Grand honneur pour La Gazette de Bali que de pouvoir interviewer deux stars de la gastronomie française, Jacques et Laurent Pourcel. Ces célèbres jumeaux signent 17 enseignes dans le monde, dont le Sens & Saveurs à Tokyo, le D’Sens à Bangkok et la Maison Pourcel à Shanghai.
Est-ce qu’un nom ou une adresse a compté pour vous dans la cuisine ? D’abord la table de nos parents. Notre père était vigneron et rapportait toujours des légumes sauvages de ses vignes tels que des champignons ou des asperges sauvages. Notre mère a élevé ses quatre enfants dans la tradition de notre terroir du Languedoc tourné vers la mer, elle allait chercher directement le poisson tous les deux jours auprès des pêcheurs, nos grands-parents cultivaient encore leurs légumes. Les goûts de cette cuisine familiale de la région de Sète et d’Agde tournent autour de l’anchois, des calamars, des coquillages, de la rouille, de l’huile d’olive. Une cuisine du soleil très fraîche. Après notre école hôtelière à Montpellier, nous avons emmagasiné séparément de l’expérience auprès des grands noms de la génération précédente, Pierre Gagnaire, Michel Bras, Alain Chapel ou encore Michel Trama. A 24 ans et demi, nous nous sommes retrouvés pour monter notre premier restaurant, le Jardin des Sens.
Qu’est-ce qui vous guide dans la cuisine ? Une pensée ? Un secret ? Une méthode ? S’il y a un secret, il tient en trois mots : simplicité, originalité et produits au top, en s’appuyant sur un terroir. Bien manger va de pair aussi avec un beau décor, voilà pourquoi nous adorons créer des lieux et des atmosphères, nous collectionnons l’art contemporain et raffolons des beaux meubles, nous sommes même partenaires de In’Sens Gallery à Bali (http://insensgallery.com).
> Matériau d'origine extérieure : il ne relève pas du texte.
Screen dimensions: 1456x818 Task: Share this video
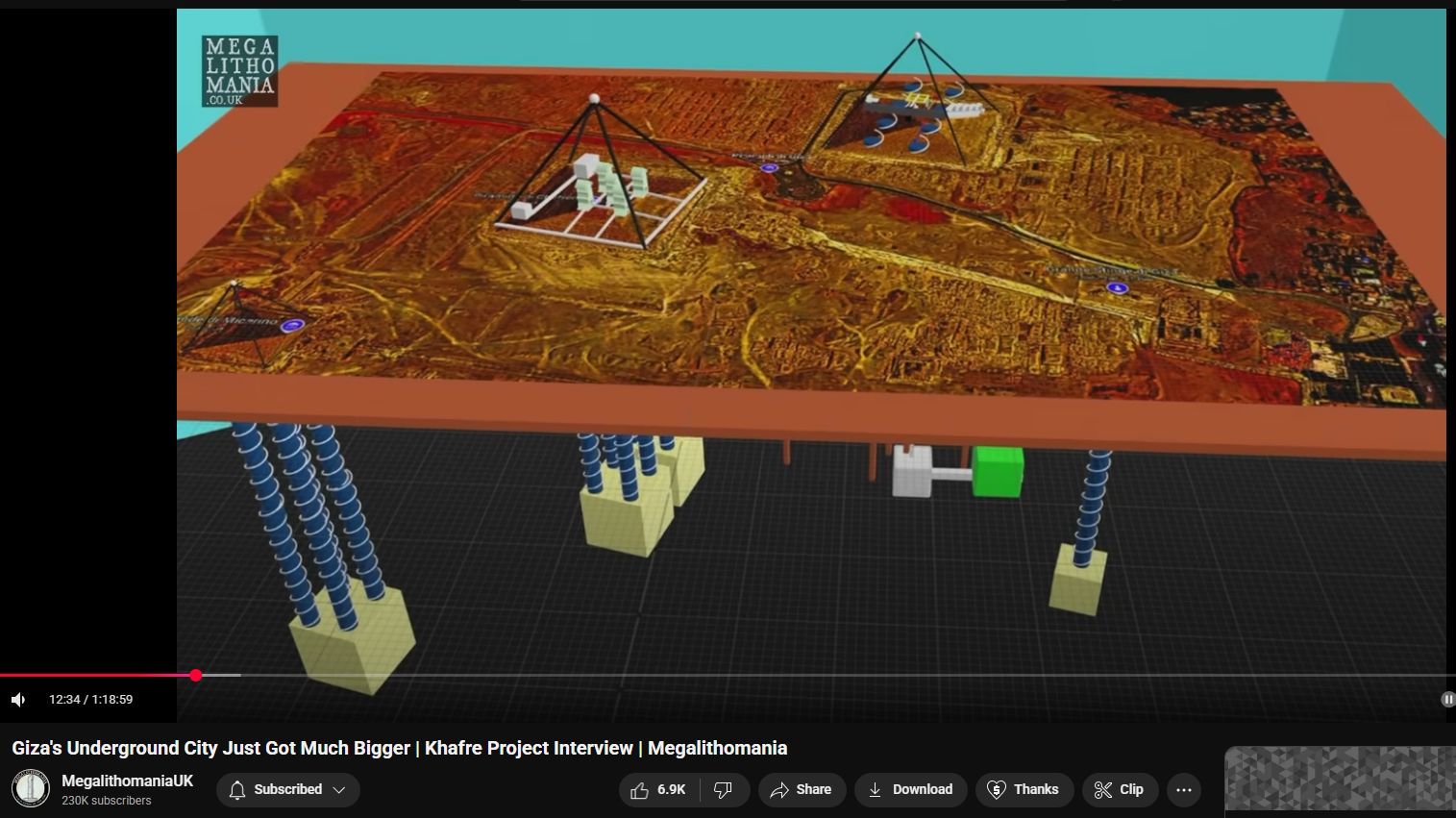pyautogui.click(x=802, y=790)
Que vous inspirent les produits et les restaurant que vous trouvez en Indonésie ? C’est un grand jardin où presque tout pousse. Il y a une belle diversité de terroirs même si cette notion est étrangère à la culture de ce pays. Il y a beaucoup de fruits et de légumes qui ont retenu notre attention, intéressants, avec du goût : un navet très croquant, un haricot à trois faces… A Bali, il y a une ouverture au bio et au naturel, un bon niveau de prestations culinaires, l’assiette se tient et ça tire vers le haut, on mange pour peu cher une cuisine sympa. Le seul reproche qu’on pourrait faire dans les restos que nous avons fréquentés, c’est que ça manque de simplicité. Nous sommes confrontés à la même problématique dans nos établissements en Asie. Autant au Japon, les clients recherchent la finesse, la qualité et l’originalité, l’assiette est aérée, autant en Chine ou en Thaïlande, il faut la quantité et le bling-bling mais les choses évoluent rapidement.
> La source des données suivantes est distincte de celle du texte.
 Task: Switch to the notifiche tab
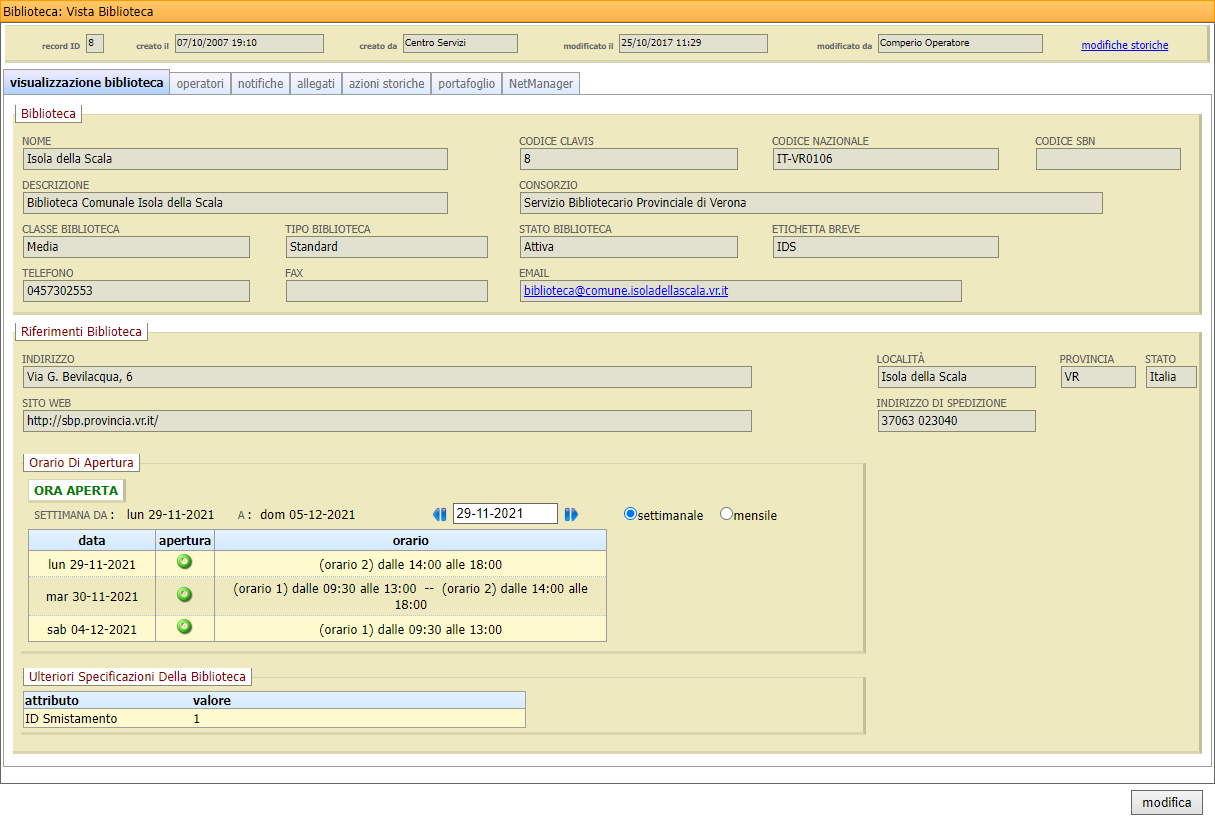tap(260, 84)

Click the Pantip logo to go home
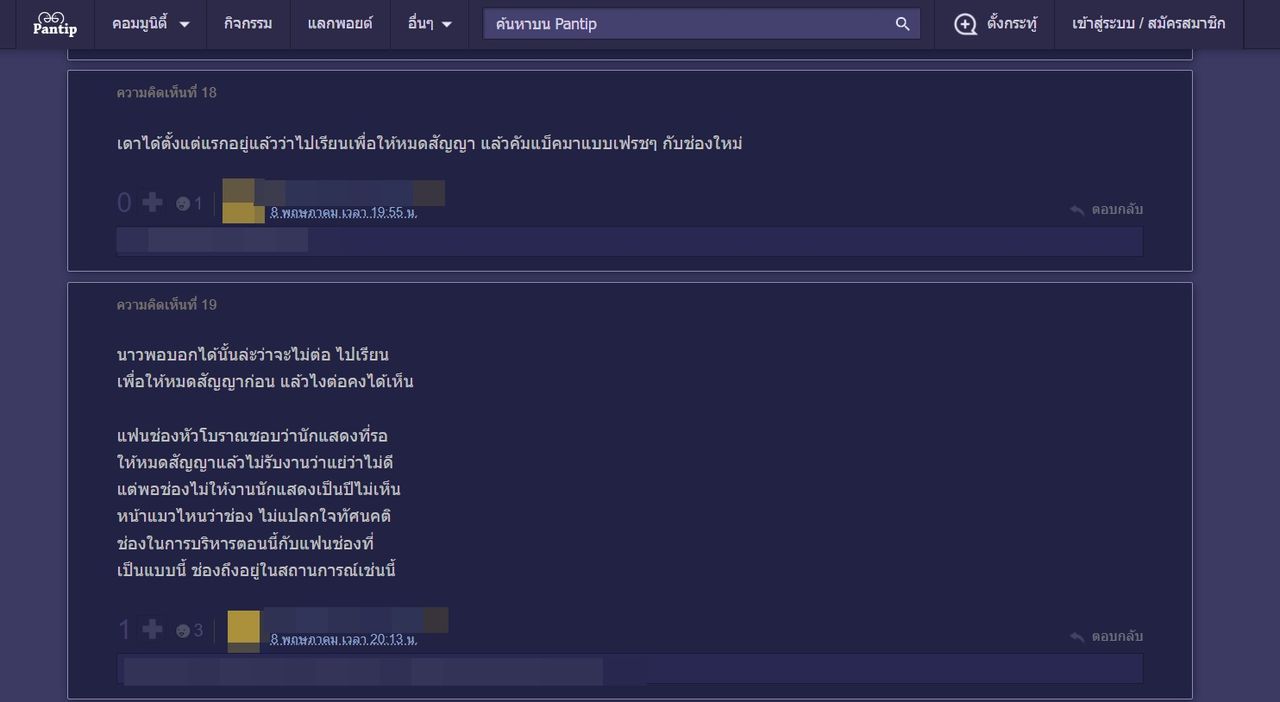coord(54,24)
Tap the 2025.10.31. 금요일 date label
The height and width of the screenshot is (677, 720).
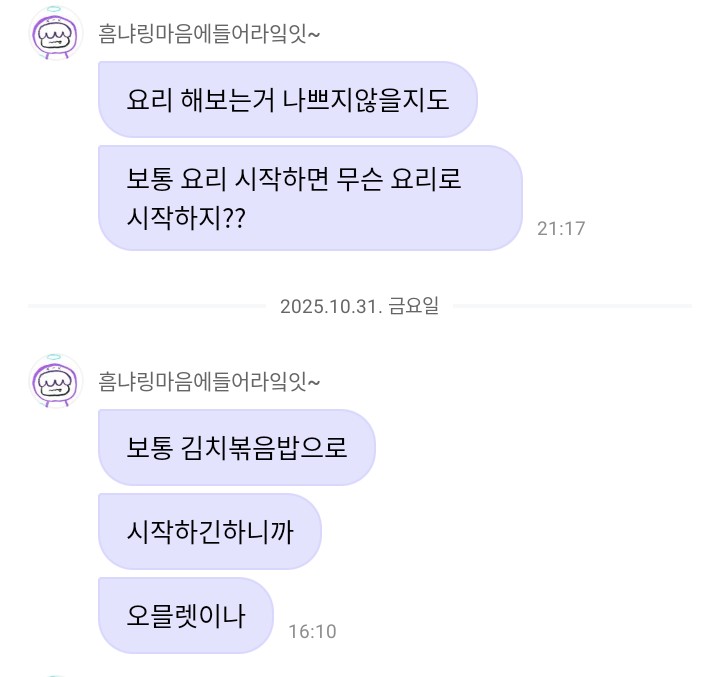pyautogui.click(x=359, y=306)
Avez-vous le projet d’ouvrir un établissement à Bali ? Ce n’est pas encore à l’ordre du jour mais dans un coin de notre tête. Il nous faudrait d’abord procéder à une recherche sur les fruits et les légumes qu’on ne trouve pas sur les marchés et mettre au point une cuisine signature avec ces produits, introduire quelques techniques de chez nous. L’important, c’est la transmission culinaire, donner l’impulsion et former des chefs en respectant leurs sensibilités.